In lines 204-206 the authors claim the increase infiltration of CD8 T cells at the expense of Treg but also an enrichment in M1, M2 and CAF in the group of high CXCL9 expression. Given the different roles of these immune populations in tumor microenvironment, I think that a discussion is needed to explain this result. For instance CAFs has been reported to block CD8 infiltration and to confer resistance to immune checkpoint blockade (DOI: 10.1158/0008-5472.CAN-21-4141): this aspect is needed to argue.

Discussion:

The authors reported that CXCL9 is the gene with higher differential expression between the PDL1 categories and that correlates with higher immune infiltration. Even the authors in line 325 mentioned a missing point in the paper they are encouraged to at least discuss the possible underlying mechanism (i.e. the CXCR3.CXCL9 axis reviewed in https://doi.org/10.1016/j.immuni.2019.05.013).

 

Concluding I think that the paper can benefit of some new experimental data:  in addition to that already suggested the identification of CXCL9 in the samples should be done. Moreover, major studies in terms of tumor microenvironment are needed otherwise the conclusions are not fully demonstrated.

Author Response

Please see the attachment

Author Response File: Author Response.docx

Reviewer 2 Report

Dear Authors, 

please, find my comments on the manuscript below:

 

A.d. 2.2. Survival Analysis by Different Levels of PD-L1 Expression

Figure 2.:The number of cases for the compared subgroups in the analysis with the CPS cut-off value> = 3 / <3 should be reported. It cannot, as for the cut-off value CPS> = 5 / <5, be deduced from Table 1.

 

 

A.d. 2.3. Clinicopathological Features of Patients with high and low PD-L1 Expression

Table 2: It would be advantageous to provide the percentages calculated for columns or rows (within a given parameter) in addition to the absolute counts. This would make data easier to interpret.

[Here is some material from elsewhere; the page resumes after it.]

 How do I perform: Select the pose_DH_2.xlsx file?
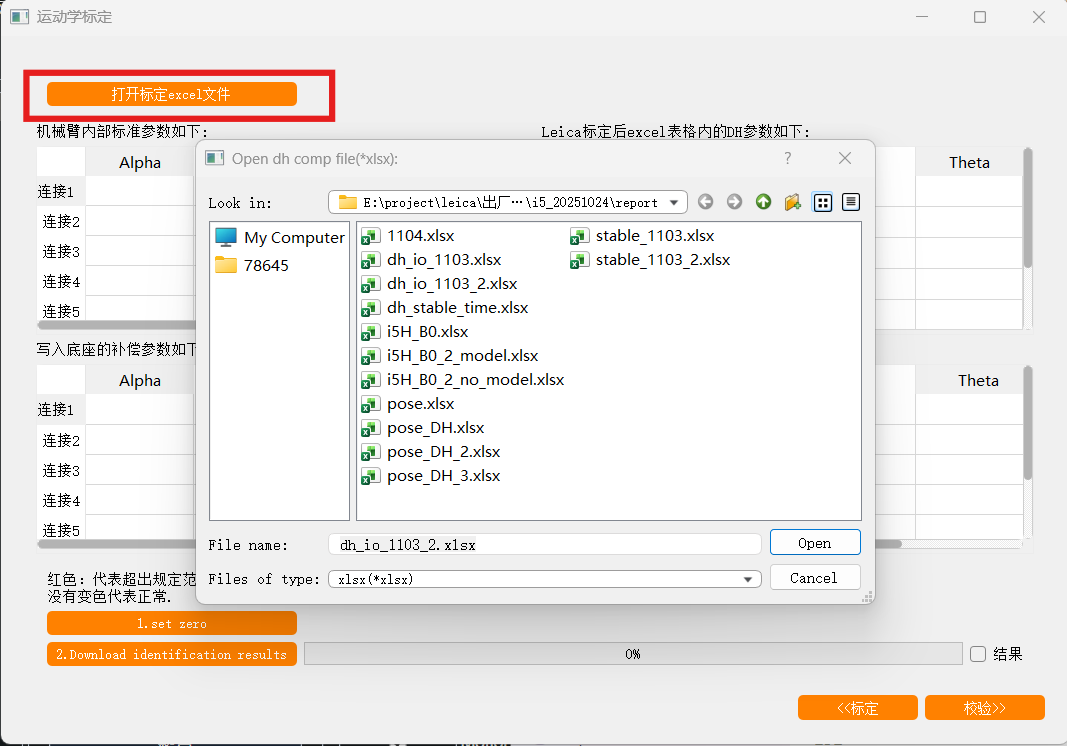[x=443, y=452]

In the case of the "primary tumour location" parameter, the total number of patients in CPS <5 to 72. It should be 73.

Table 3. Redundant dot in the HR value for Age > = 65 yrs - 1..540

 

A.d. 2.4. Immune Pathways Associated with High PD-L1 Expression 

It was stated that 16 gene signatures were statistically enriched in the high CD274 expression group (lines 148-9). In the Materials and Methods section, subsection 4.5. Gene Set Enrichment Analysis, the conditions of significant enrichment were given as a nominal p-value of <0.05 AND a false discovery rate (FDR) q-value of <0.25. In Supplementary Table 2, APICAL_JUNCTION gene set had a p-value of 0.123, so, it did not meet the assumed conditions. This inaccuracy should be cleared up. 

 

 

Author Response

Please see the attachment

Author Response File: Author Response.docx

Round 2

Reviewer 1 Report

The authors addressed all requested points. 

Reviewer 2 Report

Dear Authors, 

I've read your replys to revievers and I have no further comments.